Data quality in data mining and machine learning

With advances in data storage and data transmission technologies, and given the increasing use of computers by both individuals and corporations, organizations are accumulating an ever-increasing amount of information in data warehouses and databases. The huge surge in data, however, has made the process of extracting useful, actionable, and interesting knowledge from the data extremely difficult. In response to the challenges posed by operating in a data-intensive environment, the fields of data mining and machine learning (DM/ML) have successfully provided solutions to help uncover knowledge buried within data. DM/ML techniques use automated (or semi-automated) procedures to process vast quantities of data in search of interesting patterns. DM/ML techniques do not create knowledge, instead the implicit assumption is that knowledge is present within the data, and these procedures are needed to uncover interesting, important, and previously unknown relationships.

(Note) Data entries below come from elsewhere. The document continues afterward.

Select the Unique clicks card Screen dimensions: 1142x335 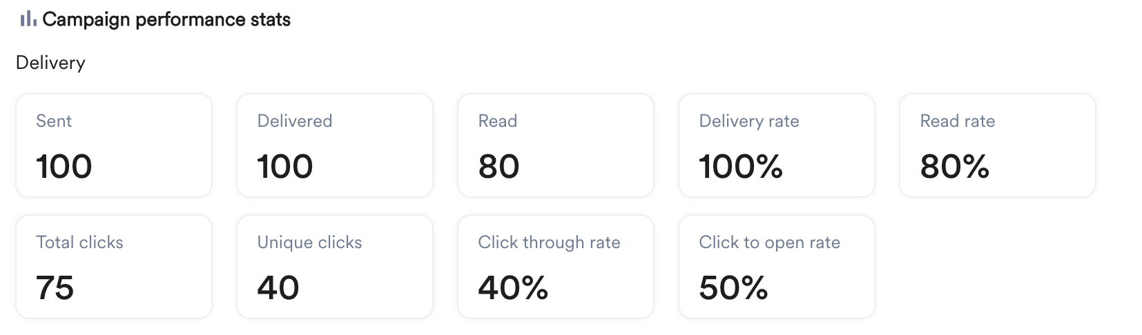335,267
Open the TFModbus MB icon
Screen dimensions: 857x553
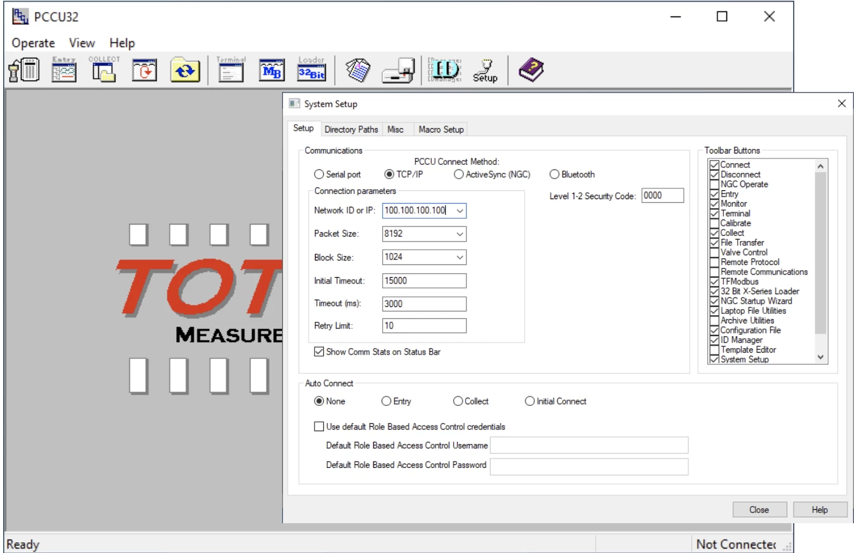click(x=271, y=69)
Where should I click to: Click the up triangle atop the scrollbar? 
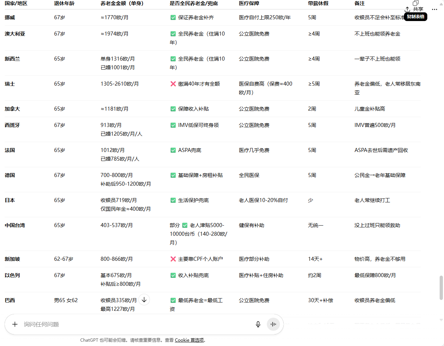441,4
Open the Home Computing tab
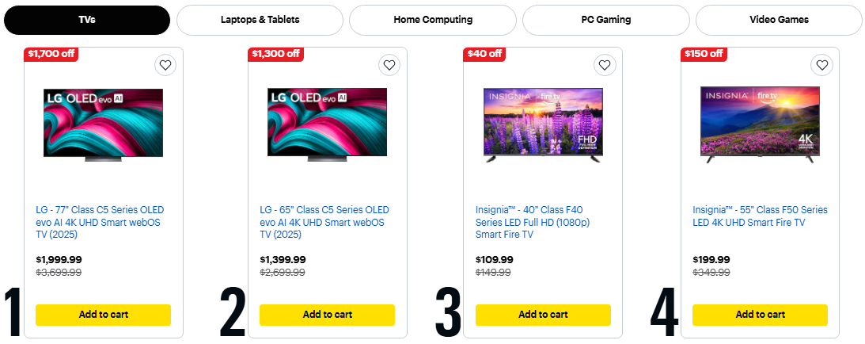This screenshot has width=865, height=344. pyautogui.click(x=433, y=20)
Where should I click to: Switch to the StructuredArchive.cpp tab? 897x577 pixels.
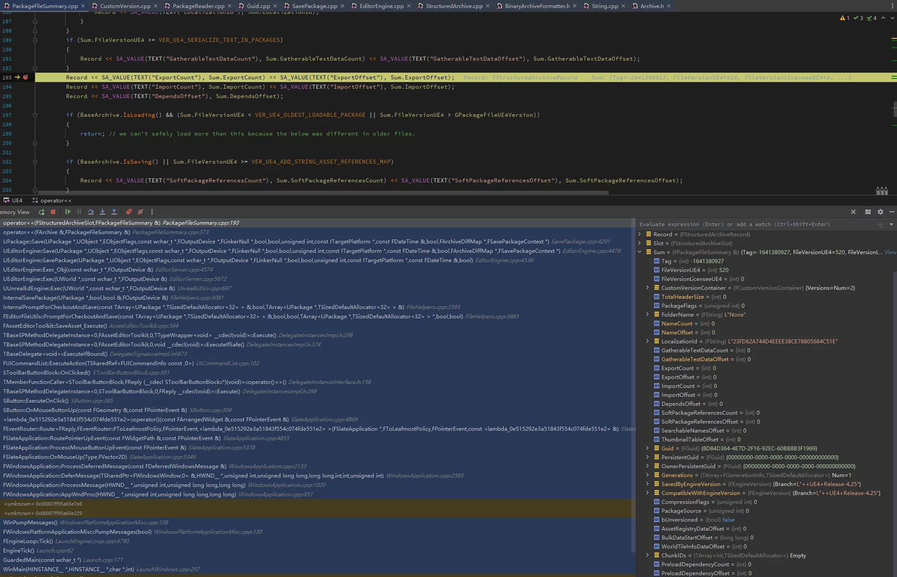(x=454, y=6)
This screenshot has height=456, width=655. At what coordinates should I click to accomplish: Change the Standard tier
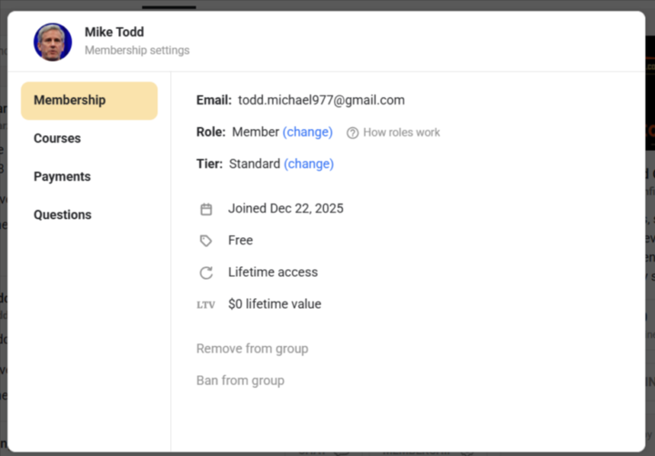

Therefore, the quality of the data is absolutely critical in ensuring successful analysis. Having high quality data, i.e., data which is (relatively) free from errors and suitable for use in data ruining tasks, is a necessary precondition for extracting useful knowledge. In response to the important role played by data quality, this dissertation investigates data quality and its impact on DM/ML. First, we propose several innovative procedures for coping with low quality data. Another aspect of data quality, the occurrence of missing values, is also explored. Finally, a detailed experimental evaluation on learning from noisy and imbalanced datasets is provided, supplying valuable insight into how class noise in skewed datasets affects learning algorithms.